O vício de iniciativa
A Constituição reserva ao chefe do Executivo a iniciativa de leis que disponham sobre a organização e a administração dos órgãos da Administração Pública (art. 61, § 1º, II, e, e art. 84, VI, a). Ao impor a reserva de vagas de estacionamento nos órgãos estaduais, o parlamento acabou legislando sobre a gestão interna da máquina administrativa, matéria que não lhe cabe deflagrar.
O resultado é a inconstitucionalidade formal por usurpação de iniciativa, com ofensa ao princípio da separação dos Poderes previsto no art. 2º da Constituição. O conteúdo da medida, favorável ou não à advocacia, não altera essa conclusão.

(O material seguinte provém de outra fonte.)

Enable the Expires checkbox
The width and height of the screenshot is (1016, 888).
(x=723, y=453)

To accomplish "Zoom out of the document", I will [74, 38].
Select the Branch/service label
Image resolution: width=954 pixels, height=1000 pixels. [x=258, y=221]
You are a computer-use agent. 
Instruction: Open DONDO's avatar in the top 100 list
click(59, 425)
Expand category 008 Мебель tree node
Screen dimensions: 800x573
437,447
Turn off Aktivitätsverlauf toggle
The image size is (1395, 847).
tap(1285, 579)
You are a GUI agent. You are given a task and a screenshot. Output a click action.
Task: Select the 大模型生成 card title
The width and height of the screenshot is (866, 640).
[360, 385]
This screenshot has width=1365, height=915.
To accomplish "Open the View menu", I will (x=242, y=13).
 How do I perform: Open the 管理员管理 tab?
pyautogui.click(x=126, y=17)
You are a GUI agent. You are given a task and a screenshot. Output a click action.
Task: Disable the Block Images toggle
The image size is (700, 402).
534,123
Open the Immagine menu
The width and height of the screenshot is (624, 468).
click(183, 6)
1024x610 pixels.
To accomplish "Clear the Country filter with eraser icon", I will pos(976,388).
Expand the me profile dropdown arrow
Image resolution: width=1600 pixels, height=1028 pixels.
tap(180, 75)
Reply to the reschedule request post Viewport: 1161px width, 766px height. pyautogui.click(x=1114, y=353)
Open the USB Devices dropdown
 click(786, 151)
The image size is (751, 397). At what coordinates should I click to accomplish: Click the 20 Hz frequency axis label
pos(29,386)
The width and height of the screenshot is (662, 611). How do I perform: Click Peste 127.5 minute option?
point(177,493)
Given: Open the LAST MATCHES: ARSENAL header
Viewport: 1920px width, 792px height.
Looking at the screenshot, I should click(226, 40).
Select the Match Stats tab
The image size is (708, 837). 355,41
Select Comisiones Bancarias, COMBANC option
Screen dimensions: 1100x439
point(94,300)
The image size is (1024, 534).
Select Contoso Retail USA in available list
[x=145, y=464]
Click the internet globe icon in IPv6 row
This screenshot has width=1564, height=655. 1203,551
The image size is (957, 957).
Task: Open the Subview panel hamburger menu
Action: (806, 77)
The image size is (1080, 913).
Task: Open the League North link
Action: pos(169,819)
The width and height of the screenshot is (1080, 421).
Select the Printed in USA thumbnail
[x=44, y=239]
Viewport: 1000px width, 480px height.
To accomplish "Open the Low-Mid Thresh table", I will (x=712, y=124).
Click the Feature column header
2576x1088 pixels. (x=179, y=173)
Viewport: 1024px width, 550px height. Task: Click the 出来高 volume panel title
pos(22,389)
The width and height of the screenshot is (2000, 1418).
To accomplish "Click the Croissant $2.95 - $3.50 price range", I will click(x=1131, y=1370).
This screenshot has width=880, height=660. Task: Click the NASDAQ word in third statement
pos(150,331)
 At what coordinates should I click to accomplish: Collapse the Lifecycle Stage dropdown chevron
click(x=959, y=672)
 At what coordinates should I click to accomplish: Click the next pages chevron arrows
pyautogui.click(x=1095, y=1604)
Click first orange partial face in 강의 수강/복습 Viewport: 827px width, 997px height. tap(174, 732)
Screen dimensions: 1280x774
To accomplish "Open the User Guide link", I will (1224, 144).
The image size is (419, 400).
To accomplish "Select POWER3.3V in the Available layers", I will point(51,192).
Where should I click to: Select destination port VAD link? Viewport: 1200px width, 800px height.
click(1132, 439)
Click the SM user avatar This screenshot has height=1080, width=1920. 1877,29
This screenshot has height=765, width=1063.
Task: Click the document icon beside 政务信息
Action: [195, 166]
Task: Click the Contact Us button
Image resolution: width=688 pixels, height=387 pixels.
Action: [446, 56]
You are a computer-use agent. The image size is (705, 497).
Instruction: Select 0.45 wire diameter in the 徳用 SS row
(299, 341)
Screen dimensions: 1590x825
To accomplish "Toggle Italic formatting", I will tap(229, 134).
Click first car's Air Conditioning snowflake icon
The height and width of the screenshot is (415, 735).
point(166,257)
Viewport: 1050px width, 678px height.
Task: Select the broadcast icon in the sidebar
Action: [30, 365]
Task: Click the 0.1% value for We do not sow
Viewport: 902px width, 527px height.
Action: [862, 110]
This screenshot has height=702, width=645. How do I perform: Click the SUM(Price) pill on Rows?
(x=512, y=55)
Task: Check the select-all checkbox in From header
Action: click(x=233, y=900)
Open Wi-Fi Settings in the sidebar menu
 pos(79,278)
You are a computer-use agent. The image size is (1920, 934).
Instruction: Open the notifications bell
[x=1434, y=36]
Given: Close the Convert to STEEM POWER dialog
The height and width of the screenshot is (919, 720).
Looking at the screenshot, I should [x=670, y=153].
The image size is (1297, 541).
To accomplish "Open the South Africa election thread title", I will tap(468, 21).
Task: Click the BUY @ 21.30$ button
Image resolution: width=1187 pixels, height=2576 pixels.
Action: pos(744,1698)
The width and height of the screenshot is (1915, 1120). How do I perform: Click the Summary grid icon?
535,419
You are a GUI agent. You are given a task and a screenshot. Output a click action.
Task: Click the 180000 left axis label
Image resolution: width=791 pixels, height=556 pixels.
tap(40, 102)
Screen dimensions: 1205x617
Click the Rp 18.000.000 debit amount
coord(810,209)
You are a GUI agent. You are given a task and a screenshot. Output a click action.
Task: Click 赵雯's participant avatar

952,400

Alcance prático do entendimento
A decisão reforça a linha de que deputados não podem, por lei de sua própria iniciativa, criar obrigações de funcionamento interno para os órgãos do Executivo, como uso de espaços, rotinas ou estruturas administrativas. Projetos com esse conteúdo dependem de iniciativa do governador.
Leis semelhantes em outros estados ficam sujeitas a questionamento pelo mesmo fundamento, mas cada norma é avaliada individualmente, considerando seu objeto e a autoridade que deflagrou o processo legislativo.